>> START Material to process

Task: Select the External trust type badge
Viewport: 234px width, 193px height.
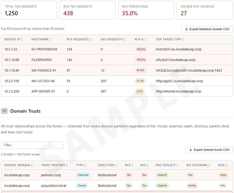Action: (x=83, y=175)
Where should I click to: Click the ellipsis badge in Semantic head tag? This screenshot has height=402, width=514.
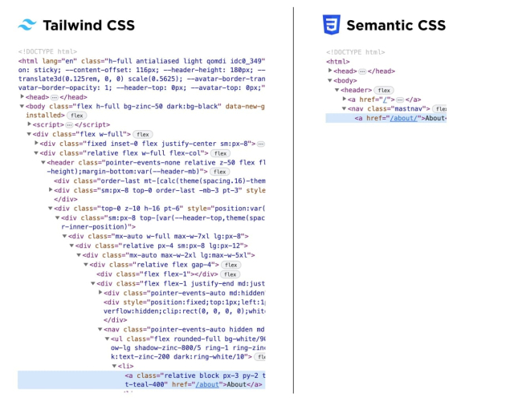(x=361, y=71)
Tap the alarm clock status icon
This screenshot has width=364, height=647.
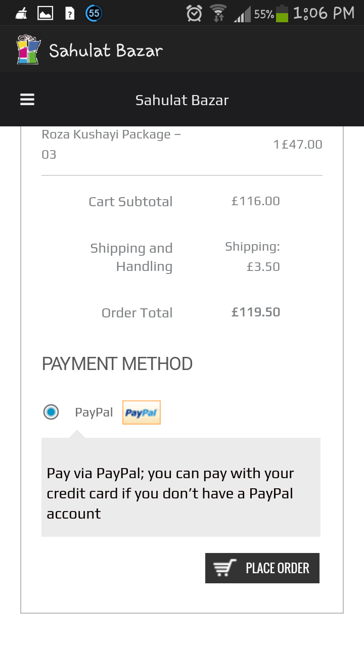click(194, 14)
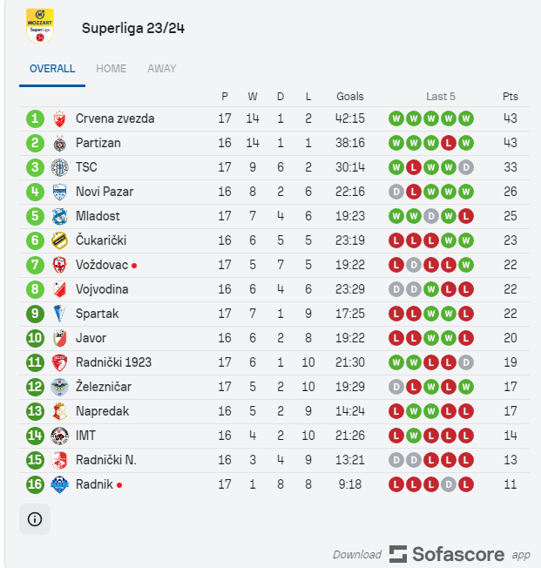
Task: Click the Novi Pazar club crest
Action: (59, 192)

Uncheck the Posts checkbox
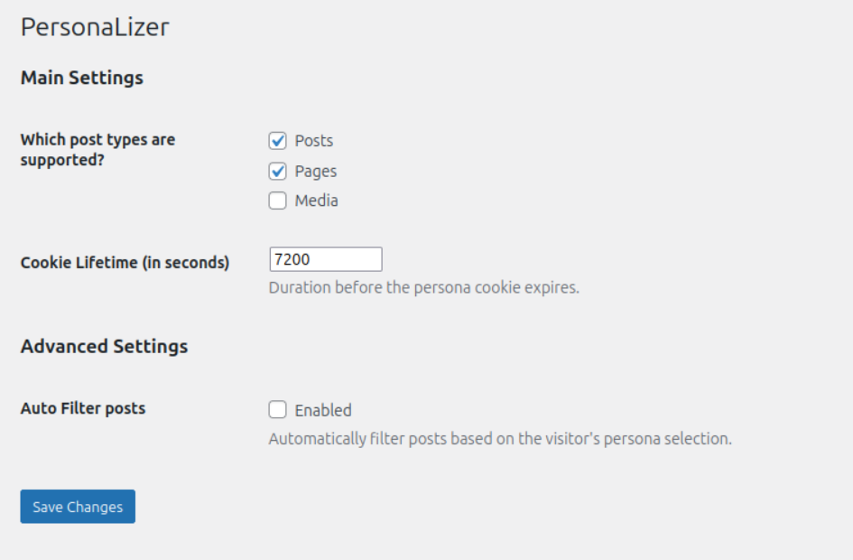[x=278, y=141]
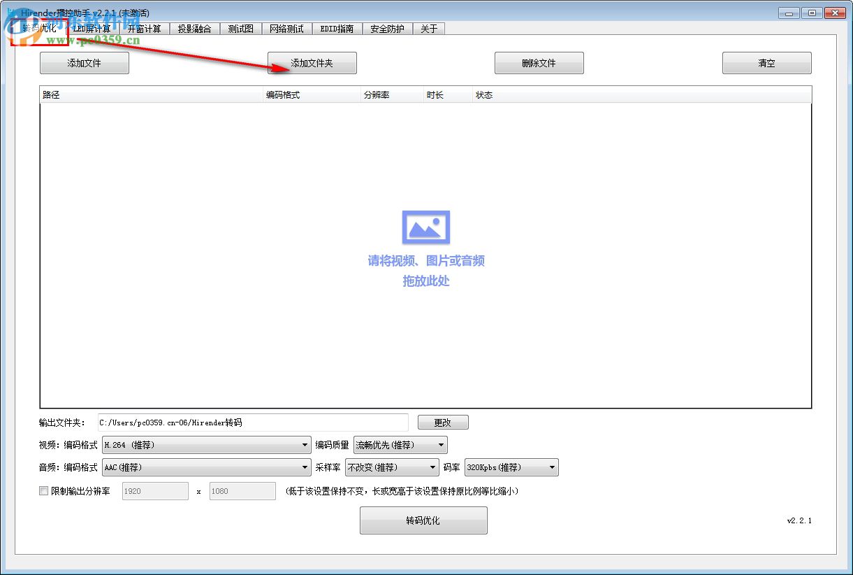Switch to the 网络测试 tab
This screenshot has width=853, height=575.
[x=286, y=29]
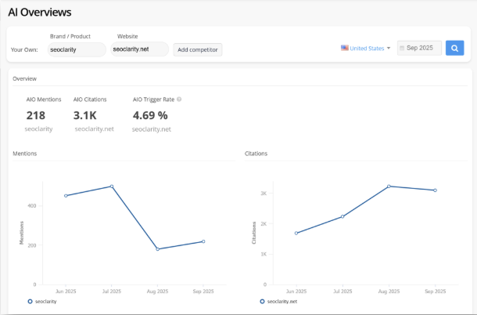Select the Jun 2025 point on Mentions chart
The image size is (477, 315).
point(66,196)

>> END Material to process
>> START Material to process

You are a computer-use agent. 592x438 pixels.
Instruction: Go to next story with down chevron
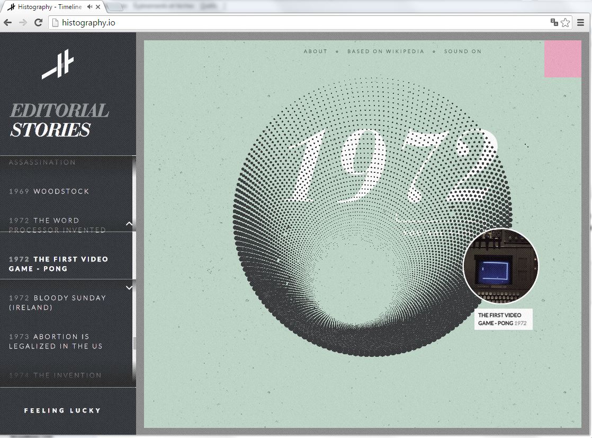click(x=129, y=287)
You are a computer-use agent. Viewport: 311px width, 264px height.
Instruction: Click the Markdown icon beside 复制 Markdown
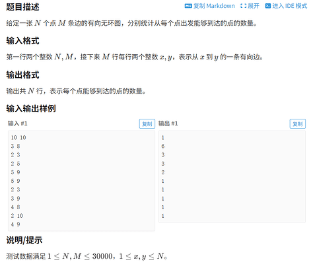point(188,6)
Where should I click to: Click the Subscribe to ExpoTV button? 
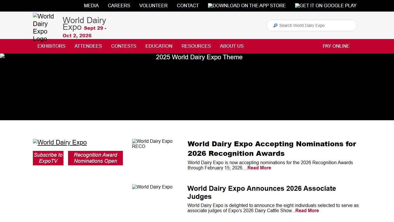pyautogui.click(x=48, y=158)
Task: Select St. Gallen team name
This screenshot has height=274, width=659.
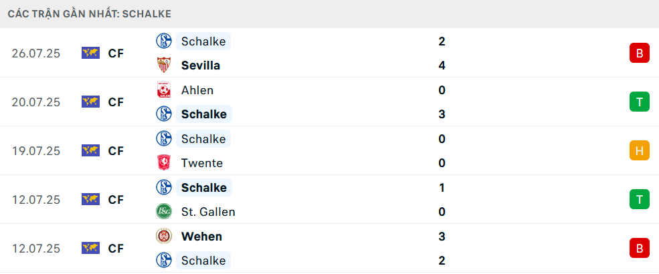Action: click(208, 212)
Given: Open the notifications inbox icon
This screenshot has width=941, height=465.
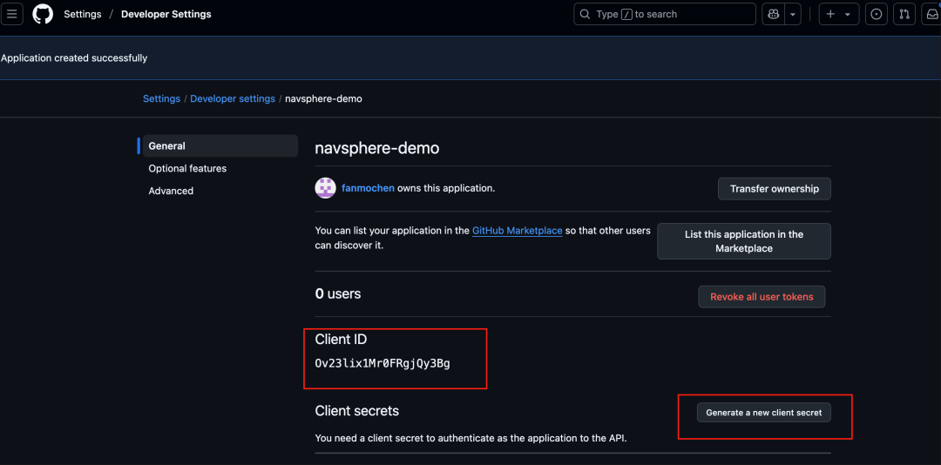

>> END Material to process
>> START Material to process

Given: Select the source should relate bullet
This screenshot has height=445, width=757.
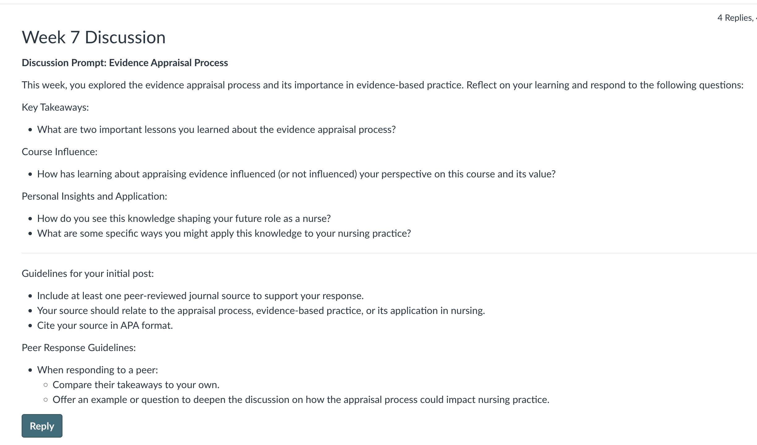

>> END Material to process

▸ **Task requirements**: Copy the records from the line with "You are a computer-use agent. 592x438 pixels." to the line with "This screenshot has width=941, height=465.", leaving out the pictures.

▸ **Answer below**:
You are a computer-use agent. 592x438 pixels.
Instruction: Go to next story with down chevron
click(x=129, y=287)
You are a computer-use agent. Viewport: 311px width, 264px height.
Instruction: Click the Markdown icon beside 复制 Markdown
point(188,6)
Where should I click to: Click the Subscribe to ExpoTV button? 
pyautogui.click(x=48, y=158)
Task: Select St. Gallen team name
This screenshot has height=274, width=659.
Action: click(208, 212)
Given: Open the notifications inbox icon
This screenshot has width=941, height=465.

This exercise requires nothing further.